--- start of Listed records ---

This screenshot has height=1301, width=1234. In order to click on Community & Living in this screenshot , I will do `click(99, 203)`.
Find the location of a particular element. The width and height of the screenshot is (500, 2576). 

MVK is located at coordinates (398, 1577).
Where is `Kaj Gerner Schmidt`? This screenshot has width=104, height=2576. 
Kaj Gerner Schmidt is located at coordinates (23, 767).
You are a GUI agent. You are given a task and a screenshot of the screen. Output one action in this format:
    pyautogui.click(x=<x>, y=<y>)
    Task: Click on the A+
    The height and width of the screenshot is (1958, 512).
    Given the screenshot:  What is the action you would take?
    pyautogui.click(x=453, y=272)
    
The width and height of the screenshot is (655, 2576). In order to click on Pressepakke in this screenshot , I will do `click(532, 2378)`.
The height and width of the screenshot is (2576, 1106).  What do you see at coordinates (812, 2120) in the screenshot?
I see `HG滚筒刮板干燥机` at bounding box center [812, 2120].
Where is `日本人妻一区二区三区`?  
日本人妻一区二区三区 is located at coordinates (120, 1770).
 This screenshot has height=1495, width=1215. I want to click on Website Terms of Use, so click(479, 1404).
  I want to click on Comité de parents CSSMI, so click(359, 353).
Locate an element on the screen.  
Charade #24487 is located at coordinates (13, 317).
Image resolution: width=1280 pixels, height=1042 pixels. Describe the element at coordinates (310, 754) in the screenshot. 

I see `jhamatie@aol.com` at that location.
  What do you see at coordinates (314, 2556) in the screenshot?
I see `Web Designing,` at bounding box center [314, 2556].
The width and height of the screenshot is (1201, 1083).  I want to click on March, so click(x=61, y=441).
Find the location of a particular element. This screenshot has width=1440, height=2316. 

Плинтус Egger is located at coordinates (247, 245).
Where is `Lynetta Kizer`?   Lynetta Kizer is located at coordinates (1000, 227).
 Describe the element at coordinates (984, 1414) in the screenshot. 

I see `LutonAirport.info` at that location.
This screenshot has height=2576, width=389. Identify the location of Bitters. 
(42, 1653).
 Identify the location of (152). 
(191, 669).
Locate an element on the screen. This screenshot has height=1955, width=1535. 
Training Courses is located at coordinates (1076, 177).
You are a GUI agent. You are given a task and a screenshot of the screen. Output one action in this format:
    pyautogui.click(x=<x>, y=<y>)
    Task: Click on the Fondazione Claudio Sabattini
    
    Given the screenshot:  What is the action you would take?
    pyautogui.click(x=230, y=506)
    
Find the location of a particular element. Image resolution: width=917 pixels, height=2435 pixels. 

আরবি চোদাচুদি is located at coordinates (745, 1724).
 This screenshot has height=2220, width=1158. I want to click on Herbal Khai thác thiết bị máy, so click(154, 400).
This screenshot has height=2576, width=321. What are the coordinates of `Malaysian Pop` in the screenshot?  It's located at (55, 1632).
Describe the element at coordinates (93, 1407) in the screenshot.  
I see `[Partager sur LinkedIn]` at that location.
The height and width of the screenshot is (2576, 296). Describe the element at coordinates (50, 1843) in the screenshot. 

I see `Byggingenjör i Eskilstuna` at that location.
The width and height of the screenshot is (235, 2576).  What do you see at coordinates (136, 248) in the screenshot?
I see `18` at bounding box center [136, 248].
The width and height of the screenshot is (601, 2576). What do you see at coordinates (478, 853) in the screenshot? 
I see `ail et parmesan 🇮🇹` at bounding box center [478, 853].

--- end of Listed records ---

= Requirement =
Count the lines of the listing above that contain the string "pixels", matching case exactly, and give only the number.

= Expected answer =
2